You Have A Sales Qualified Lead, Now What?

3 min read
Apr 27, 2017 2:27:46 PM

You’ve gotten visitors to your website, educated them with informative content and they’ve downloaded a content offer from a landing page. They’ve received your email campaigns, checked out a case study and your pricing page. It seems like they’re interested, but are they ready to talk to sales? 

Forrester predicts that by 2020, 80% of the buying process will occur without any direct human-to-human interaction. This makes your entire inbound marketing strategy even more valuable, but it can also make it more difficult to know when the ideal time is to contact a lead.   
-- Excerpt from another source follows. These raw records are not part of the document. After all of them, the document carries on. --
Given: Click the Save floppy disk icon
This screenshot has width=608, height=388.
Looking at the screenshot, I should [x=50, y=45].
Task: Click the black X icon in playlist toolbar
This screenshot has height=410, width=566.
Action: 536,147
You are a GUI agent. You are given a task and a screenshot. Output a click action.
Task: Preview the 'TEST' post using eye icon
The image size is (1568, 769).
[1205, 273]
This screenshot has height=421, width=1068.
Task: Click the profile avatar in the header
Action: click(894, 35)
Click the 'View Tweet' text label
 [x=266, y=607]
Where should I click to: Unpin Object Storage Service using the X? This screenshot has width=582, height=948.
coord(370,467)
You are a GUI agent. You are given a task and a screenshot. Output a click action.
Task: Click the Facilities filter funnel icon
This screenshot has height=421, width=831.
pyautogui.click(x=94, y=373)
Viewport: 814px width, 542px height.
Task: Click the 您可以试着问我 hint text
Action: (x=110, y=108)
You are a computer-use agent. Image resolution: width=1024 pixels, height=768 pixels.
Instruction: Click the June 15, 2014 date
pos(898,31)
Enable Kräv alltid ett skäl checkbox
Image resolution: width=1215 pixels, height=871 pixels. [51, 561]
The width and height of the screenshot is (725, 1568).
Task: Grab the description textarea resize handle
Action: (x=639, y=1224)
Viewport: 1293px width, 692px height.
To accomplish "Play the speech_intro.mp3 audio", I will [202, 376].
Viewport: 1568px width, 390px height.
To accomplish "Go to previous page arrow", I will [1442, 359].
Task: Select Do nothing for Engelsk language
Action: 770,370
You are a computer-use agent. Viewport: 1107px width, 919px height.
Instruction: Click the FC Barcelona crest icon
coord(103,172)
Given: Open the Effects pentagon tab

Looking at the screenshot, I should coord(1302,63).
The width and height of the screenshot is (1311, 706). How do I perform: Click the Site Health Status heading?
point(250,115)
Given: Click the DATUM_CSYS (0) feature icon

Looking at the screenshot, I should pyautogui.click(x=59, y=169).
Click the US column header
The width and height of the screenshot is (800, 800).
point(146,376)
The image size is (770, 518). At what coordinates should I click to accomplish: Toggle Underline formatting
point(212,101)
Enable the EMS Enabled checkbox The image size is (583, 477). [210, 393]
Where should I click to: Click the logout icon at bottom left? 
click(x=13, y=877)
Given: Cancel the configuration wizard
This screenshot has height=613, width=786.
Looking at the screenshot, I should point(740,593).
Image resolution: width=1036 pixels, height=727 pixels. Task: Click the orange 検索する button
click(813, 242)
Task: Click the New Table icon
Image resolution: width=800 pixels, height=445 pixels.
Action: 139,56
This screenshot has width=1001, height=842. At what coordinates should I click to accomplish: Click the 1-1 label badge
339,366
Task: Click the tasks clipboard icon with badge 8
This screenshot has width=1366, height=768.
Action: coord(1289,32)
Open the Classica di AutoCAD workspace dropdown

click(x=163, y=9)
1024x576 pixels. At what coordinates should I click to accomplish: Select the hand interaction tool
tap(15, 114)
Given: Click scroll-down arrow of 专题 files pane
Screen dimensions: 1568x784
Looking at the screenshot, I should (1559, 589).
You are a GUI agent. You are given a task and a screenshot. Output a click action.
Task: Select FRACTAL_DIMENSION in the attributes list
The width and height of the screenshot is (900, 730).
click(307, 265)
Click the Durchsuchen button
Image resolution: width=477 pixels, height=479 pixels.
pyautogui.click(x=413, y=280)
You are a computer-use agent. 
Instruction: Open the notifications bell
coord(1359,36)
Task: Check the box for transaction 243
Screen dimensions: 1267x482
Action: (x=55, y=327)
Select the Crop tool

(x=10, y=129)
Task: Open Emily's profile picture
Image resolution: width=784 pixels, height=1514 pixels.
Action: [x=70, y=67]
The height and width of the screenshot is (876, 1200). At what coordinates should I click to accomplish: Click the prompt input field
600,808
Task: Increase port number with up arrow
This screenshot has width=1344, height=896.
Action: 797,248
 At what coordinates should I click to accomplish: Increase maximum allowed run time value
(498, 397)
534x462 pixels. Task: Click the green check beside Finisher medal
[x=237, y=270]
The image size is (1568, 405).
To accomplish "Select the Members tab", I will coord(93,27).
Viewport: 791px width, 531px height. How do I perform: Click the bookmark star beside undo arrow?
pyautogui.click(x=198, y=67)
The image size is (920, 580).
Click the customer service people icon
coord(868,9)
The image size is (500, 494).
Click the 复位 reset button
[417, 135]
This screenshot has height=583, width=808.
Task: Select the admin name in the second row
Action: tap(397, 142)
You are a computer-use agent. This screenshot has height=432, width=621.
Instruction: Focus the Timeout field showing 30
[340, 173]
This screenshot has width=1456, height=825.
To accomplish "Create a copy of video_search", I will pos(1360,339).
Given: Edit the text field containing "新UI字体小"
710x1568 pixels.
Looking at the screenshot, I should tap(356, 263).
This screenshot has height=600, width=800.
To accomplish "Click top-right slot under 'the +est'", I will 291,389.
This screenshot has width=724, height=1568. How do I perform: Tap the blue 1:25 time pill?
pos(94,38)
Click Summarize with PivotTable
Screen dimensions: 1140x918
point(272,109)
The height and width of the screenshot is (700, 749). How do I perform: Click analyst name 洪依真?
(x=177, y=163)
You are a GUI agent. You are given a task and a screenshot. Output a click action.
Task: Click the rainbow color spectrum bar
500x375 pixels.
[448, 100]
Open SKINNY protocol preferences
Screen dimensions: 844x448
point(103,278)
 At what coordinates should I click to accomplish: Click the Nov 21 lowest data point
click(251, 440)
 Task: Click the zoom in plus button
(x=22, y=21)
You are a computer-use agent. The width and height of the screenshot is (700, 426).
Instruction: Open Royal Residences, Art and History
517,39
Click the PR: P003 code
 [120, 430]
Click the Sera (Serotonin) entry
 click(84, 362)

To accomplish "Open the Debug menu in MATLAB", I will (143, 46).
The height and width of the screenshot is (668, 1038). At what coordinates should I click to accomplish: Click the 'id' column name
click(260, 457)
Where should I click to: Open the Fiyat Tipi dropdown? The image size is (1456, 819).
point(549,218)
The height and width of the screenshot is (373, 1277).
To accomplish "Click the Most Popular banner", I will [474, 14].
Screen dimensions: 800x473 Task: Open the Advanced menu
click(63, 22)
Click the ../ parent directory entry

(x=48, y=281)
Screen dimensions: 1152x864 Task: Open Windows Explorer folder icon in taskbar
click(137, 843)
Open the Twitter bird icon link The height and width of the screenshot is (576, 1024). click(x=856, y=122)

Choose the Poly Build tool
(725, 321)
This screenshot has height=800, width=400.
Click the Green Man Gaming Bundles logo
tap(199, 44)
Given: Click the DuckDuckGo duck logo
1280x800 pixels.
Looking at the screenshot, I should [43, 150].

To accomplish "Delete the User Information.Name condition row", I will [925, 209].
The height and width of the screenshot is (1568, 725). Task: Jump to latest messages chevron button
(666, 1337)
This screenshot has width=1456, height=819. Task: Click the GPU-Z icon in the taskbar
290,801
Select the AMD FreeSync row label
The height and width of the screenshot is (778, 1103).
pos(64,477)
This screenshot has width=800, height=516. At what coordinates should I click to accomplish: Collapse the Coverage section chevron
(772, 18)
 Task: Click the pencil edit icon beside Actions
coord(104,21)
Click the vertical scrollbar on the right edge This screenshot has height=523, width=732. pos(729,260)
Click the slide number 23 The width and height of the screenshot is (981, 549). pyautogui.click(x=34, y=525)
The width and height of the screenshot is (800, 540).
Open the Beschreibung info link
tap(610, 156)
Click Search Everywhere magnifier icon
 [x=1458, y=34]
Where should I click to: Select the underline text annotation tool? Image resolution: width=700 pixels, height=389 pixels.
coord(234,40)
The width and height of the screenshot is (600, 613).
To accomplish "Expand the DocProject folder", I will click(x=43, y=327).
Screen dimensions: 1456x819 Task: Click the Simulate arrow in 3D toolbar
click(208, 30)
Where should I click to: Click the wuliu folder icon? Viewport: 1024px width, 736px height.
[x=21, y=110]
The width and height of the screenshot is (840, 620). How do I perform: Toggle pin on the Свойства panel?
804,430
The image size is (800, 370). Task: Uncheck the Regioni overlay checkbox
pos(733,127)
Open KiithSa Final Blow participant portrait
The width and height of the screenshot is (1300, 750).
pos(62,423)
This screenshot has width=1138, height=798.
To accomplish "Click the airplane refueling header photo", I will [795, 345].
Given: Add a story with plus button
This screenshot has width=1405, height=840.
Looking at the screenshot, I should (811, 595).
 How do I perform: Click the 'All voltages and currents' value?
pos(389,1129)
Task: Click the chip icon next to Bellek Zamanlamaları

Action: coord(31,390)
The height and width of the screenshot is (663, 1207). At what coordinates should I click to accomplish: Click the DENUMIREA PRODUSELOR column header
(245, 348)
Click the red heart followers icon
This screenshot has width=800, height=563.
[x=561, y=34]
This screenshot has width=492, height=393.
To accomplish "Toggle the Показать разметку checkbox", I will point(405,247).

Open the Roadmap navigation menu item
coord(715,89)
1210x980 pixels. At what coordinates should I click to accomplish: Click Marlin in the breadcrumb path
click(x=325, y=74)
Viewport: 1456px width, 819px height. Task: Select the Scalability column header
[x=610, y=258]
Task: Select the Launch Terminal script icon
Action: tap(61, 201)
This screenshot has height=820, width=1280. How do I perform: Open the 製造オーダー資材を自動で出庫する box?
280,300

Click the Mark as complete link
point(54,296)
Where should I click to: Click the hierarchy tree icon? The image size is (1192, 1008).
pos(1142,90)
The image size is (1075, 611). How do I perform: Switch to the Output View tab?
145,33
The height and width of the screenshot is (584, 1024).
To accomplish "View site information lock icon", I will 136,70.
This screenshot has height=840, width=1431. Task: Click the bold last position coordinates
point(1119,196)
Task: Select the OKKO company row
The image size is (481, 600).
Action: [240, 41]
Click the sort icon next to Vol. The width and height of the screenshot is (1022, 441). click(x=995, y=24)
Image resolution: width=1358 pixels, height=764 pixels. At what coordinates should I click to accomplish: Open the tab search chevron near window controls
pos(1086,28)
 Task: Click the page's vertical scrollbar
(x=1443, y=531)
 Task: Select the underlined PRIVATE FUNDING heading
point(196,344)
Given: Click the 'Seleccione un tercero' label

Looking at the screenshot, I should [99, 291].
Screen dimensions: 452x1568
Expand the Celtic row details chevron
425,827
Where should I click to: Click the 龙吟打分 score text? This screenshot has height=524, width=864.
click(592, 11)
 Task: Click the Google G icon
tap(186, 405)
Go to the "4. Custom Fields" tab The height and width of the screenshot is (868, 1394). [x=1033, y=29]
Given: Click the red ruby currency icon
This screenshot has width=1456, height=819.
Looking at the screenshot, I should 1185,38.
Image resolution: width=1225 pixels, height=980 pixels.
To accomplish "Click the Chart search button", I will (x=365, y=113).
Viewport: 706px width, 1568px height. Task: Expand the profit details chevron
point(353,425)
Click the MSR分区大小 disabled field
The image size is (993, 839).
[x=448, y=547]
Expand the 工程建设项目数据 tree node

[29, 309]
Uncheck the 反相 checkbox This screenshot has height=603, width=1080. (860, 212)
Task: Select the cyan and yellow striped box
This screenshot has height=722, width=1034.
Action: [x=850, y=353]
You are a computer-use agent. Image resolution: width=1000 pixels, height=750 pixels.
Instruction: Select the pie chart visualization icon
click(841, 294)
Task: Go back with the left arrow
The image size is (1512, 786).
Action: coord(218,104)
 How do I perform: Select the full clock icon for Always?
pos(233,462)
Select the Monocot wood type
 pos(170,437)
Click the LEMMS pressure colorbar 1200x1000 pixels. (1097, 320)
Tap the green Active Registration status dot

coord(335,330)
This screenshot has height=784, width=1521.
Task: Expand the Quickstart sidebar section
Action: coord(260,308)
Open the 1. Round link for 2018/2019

First, Do You Even Have A Sales Qualified Lead (SQL)?

A lead that is ready to move forward in the sales process has shown interest in your company by checking out your website and downloading the right content offers. Before you pass the lead off to sales, make sure you know you have a sales qualified lead.

Develop a lead scoring process to evaluate the lead’s level of engagement with your company, and what that means for readiness to buy. Readiness to actually make a purchase is the key difference between a marketing qualified lead and SQL. Track bottom of the funnel behaviors that indicate sales-readiness, such as downloading certain case studies or whitepapers and requesting a demo or free trial. This strategy will ensure that you don’t contact someone before they’re ready to buy, or miss out on someone who was ready sooner than expected.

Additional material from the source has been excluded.